Ale regularnymi gośćmi TVP nie są tylko miłośnicy PiS, ale też działacze i kontrahenci partii. I choć to nie oznacza, że ich opinie nie są ciekawe czy istotne, widzowie powinni wiedzieć o ich powiązaniach z partią rządzącą. To samo dotyczy zresztą wszystkich osób przedstawianych jako eksperci czy komentatorzy, którzy mają jakiekolwiek związki z politykami.
Częstym gościem w TVP Info jest dr Krzysztof Kawęcki, politolog z Wyższej Szkoły Menedżerskiej, czasami przedstawiany też jako "historyk polityki". Niedawno awansował nawet do programu "Gość Wiadomości", gdzie wieszczył Ryszardowi Petru polityczną emeryturę. Tymczasem dr Kawęcki jest urzędującym wiceprezesem partii politycznej Prawica RP, założonej i kierowanej przez Marka Jurka. Na stronie ugrupowaniawidnieje informacja, że jest też koordynatorem struktur w okręgu podwarszawskim. Kilkakrotnie startował do Sejmu, ostatni raz z list PiS w 2015 roku, zdobywając 4708 głosów.

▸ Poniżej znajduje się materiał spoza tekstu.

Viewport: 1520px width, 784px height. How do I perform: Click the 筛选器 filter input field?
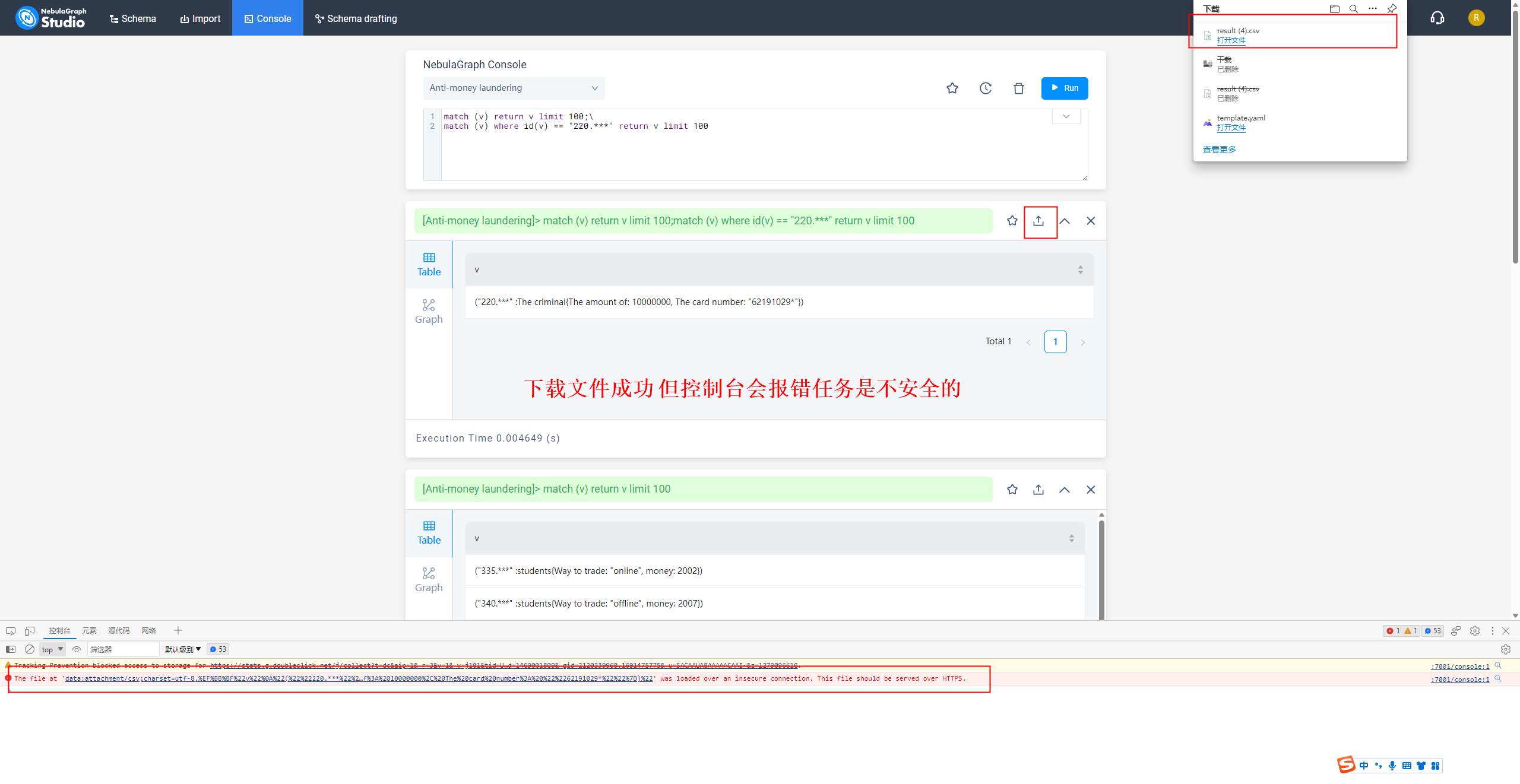123,649

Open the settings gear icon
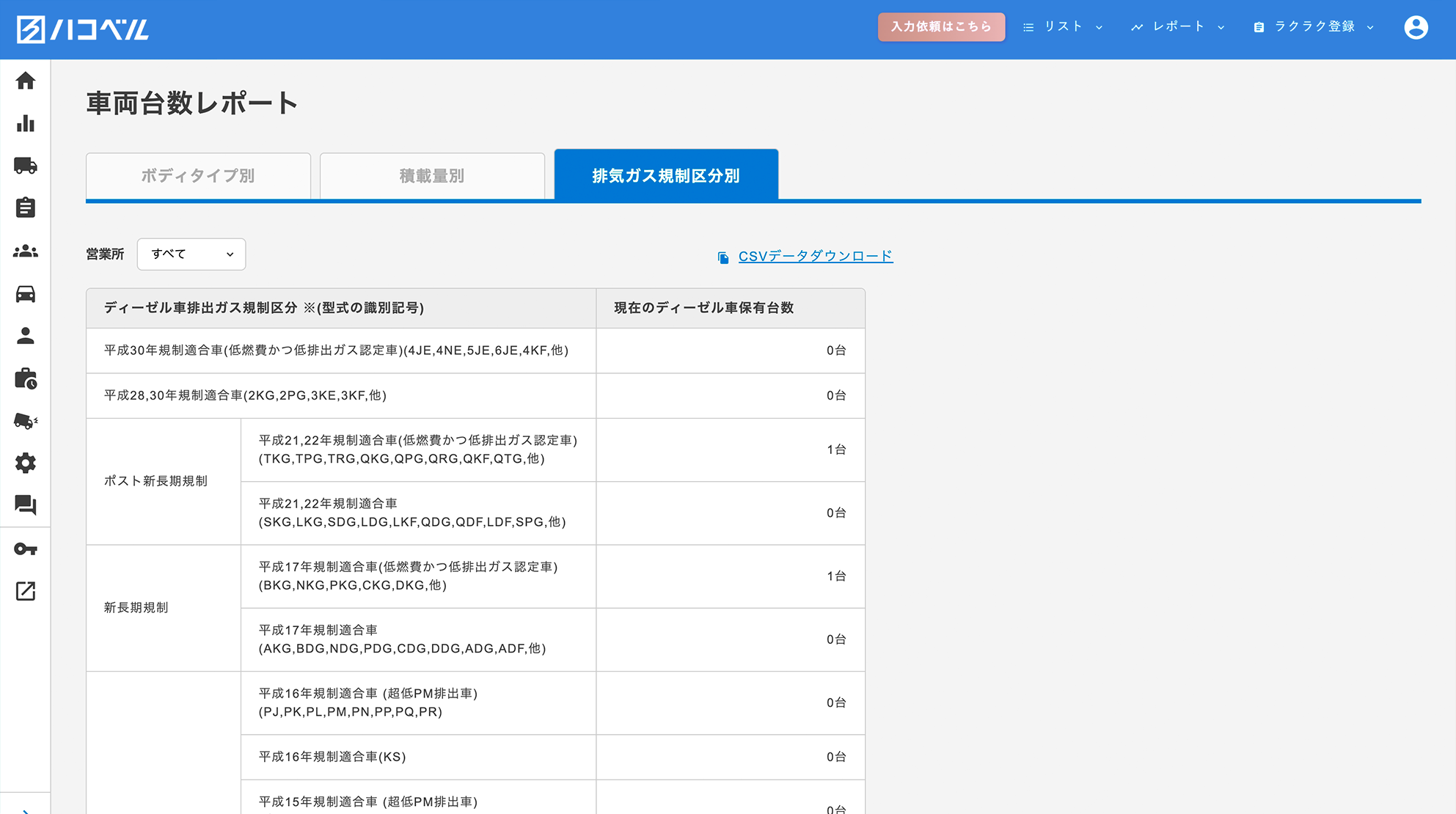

Aktywnym politykiem jest też prof. Mieczysław Ryba, który regularnie pojawia się w "Wiadomościach" i jako politolog Katolickiego Uniwersytetu Lubelskiego komentuje bieżące wydarzenia. Naukowiec pojawił się niedawno w Toruniu na konferencji organizowanej przez uczelnię o. Tadeusza Rydzyka. Ale prof. Ryba, podobnie jak dr Kawęcki, to działacz Prawicy RP Marka Jurka, wybranego z list PiS europosła. Różnica jest taka, że prof. Ryba działa na poziomie lokalnym - drugą kadencję jest radnym Lublina należy do klubu Prawa i Sprawiedliwości. Szczegółowo pisaliśmy o nim tutaj.
Trwa ładowanie wpisu: facebook
Mniej szczęścia w wyborach miał inny lublinianin prof. Waldemar Paruch. W 2011 roku startował do Sejmu z listy PiS, ale pomimo 2. miejsca nie zdobył mandatu, przy okazji notując kompromitujący wynik zaledwie 1000 głosów. Mandatu nie zdobył także w 2014 roku, kiedy partia wystawiła go jako "jedynkę" do Parlamentu Europejskiego. W kampanii wyborczej osobiście wsparł go Jarosław Kaczyński. Mandat zdobył prof. Mirosław Piotrowski, ulubieniec Radia Maryja, który za wsparcie odwdzięcza się o. Rydzykowi przeprowadzaniem co roku badań, z których wynika, że słucha go nawet 3,4 mln Polaków, a TV Trwam ogląda nawet 9,5 mln osób. Prof. Paruch na osłodę dostał od Marka Kuchcińskiego posadę redaktora naczelnego "Przeglądu Sejmowego", po tym jak odeszła cała poprzednia redakcja.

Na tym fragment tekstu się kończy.